The brilliantly simple explanation encapsulates the vast complexities of Asimov's "Foundation" story. To be fair, it also hides many of the adaptive challenges inherent in this kind of project. That probably helped the show get the green light, but from there, Goyer had to turn concept into reality, deftly overcoming narrative obstacles, filling gaps, and fleshing out characters at every step.
Foundation is a truly challenging adaptation. David Goyer's understanding of the story makes it work
Pitching "Foundation" in a single sentence is a fun story, but it's actually not the most impressive part of what David Goyer accomplished with the show.
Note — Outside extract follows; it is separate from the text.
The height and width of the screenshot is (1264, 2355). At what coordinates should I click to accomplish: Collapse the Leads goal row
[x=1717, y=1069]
Getting studio executives to sign off on the ideas was step one. From there, the showrunner had to adapt one of the most nuanced (convoluted?) source materials ever printed.
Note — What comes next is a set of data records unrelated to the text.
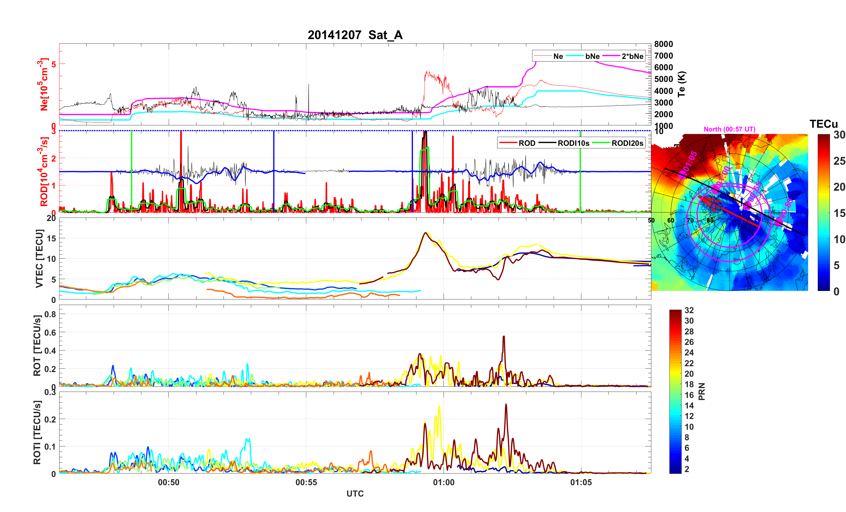Click the PRN colorbar label
The height and width of the screenshot is (512, 846).
point(701,391)
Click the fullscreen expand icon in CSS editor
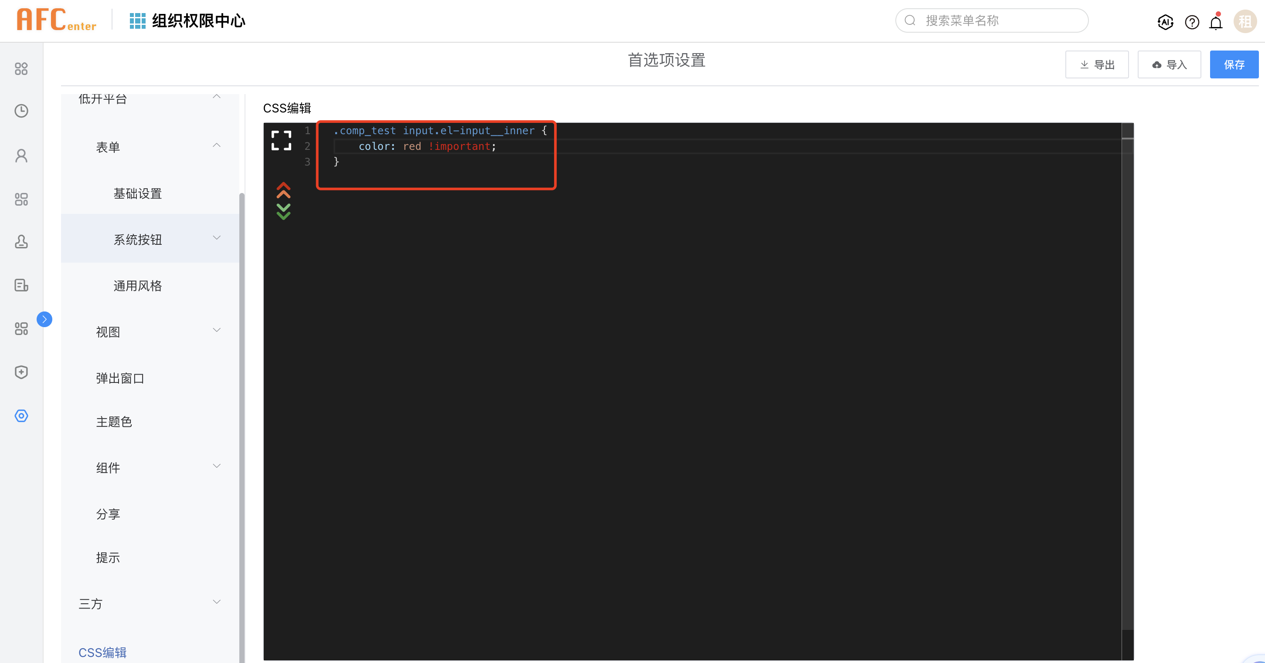 [281, 140]
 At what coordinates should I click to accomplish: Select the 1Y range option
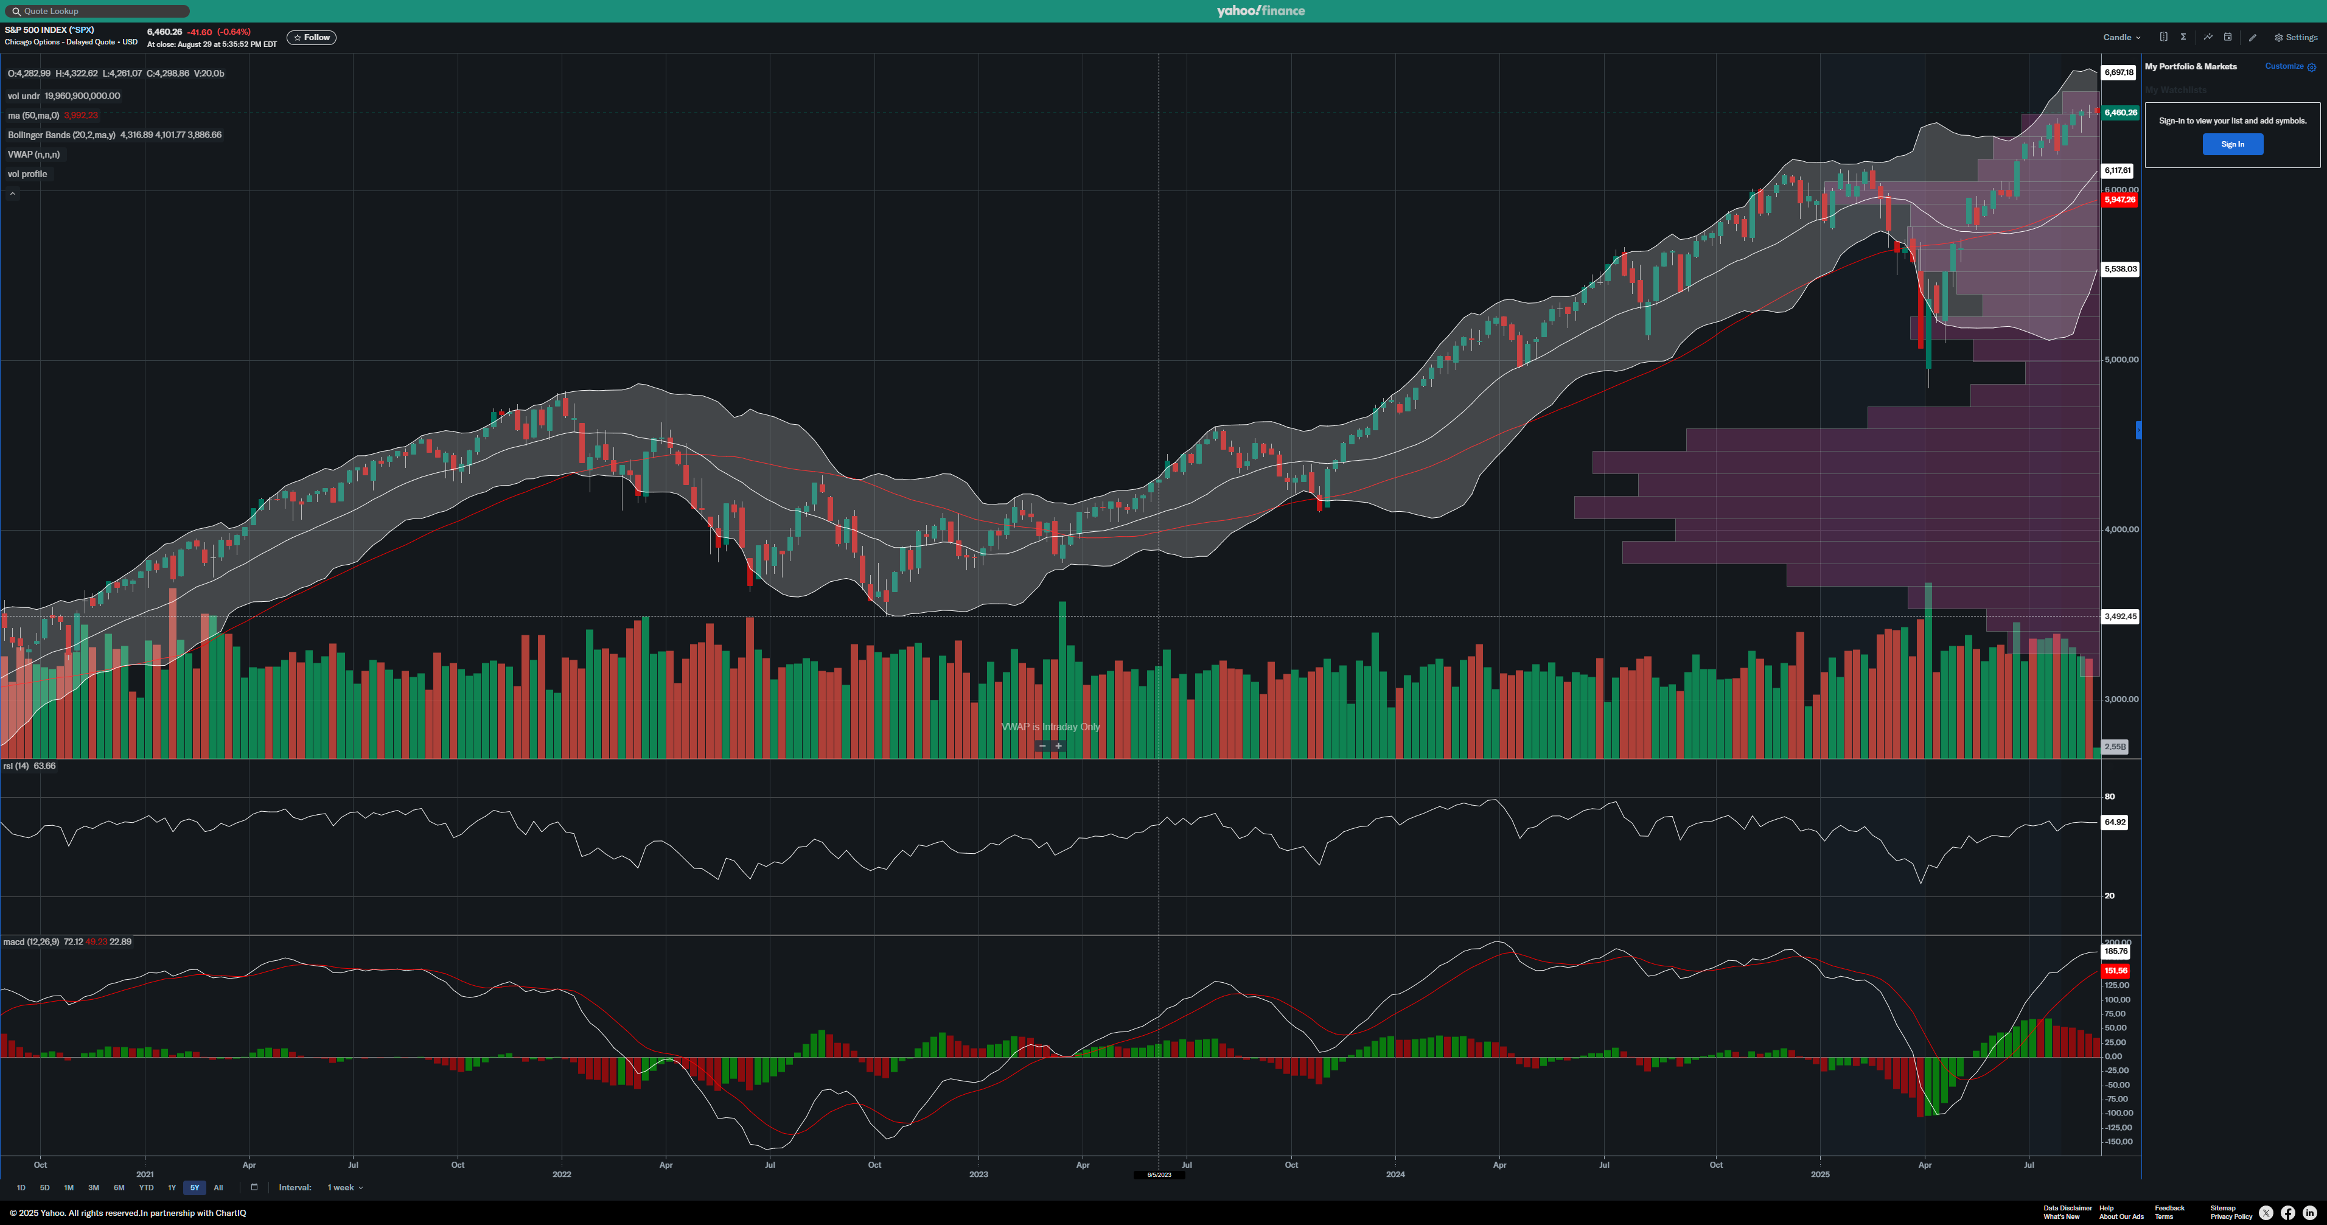172,1188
The original books feature a smorgasbord of smashed-up concepts, characters, and ideas. Their tone, pacing, and style vary dramatically, which is understandable, since the first book came out as a serial in a magazine starting in the 1940s and the final volume was published half a century later. The early books, in particular, are problematic for a visual medium. As Goyer's pitch implied, they skip through a millennium of storytelling, often jumping decades or even a century or more between chapters. That means people are constantly dying off, with the story focusing on big-picture concepts rather than story-driven characters. Even worse (for television, at least) is the fact that the Galactic Empire that features so heavily in the show is little more than a side note in Asimov's writing. It collapses off-screen in the books, crumbling to dust with barely a reference.
Goyer acknowledged these challenges in the same The Hollywood Reporter interview. "The anthological time element didn't take me too long to figure out. What was [harder] to figure out was: How do I make the show emotional? Because the books aren't particularly emotional and, in general with television, people watch for emotion."
Apple TV's Foundation beat the odds, but how much longer can it last?
So, what was David Goyer's solution for blending Isaac Asimov's intricate, 1000-year narrative with modern TV viewers' need for consistent characters? Per the same interview, he came up with clever ways for a few key characters to survive much, much longer than they did in the books. For context, by the point in the story where Season 3 ends, characters like Gaal Dornick (Lou Llobell), Hari Seldon (Jared Haris), and Emperor Cleon (Lee Pace) are all long gone in the books.
It's also worth noting that Goyer's overall pitch to Apple TV, beyond the aforementioned sentence, was massive in scope, encompassing an 80-episode arc over eight seasons, as he told Polygon. More recently, in the wake of him leaving as showrunner, he clarified to The Wrap that he now sees potential finales at the conclusion of Season 4, Season 6, or Season 8. With the Earth and Moon revealed in Season 3's final shot and Season 4 officially coming (albeit sans Goyer), the sky is the limit for this ambitious, successful, and overall impressive adaptation, as well as one of the best TV shows streaming on Apple TV.
The truth is, "Foundation" is nothing like the books. It is a slowed-down, dramatic, character-driven story. Sure, it resembles Asimov's novels, but Goyer had to jump through some hoops to make it work in a visual medium, and he trusted his one-sentence understanding of the core story to pull him through.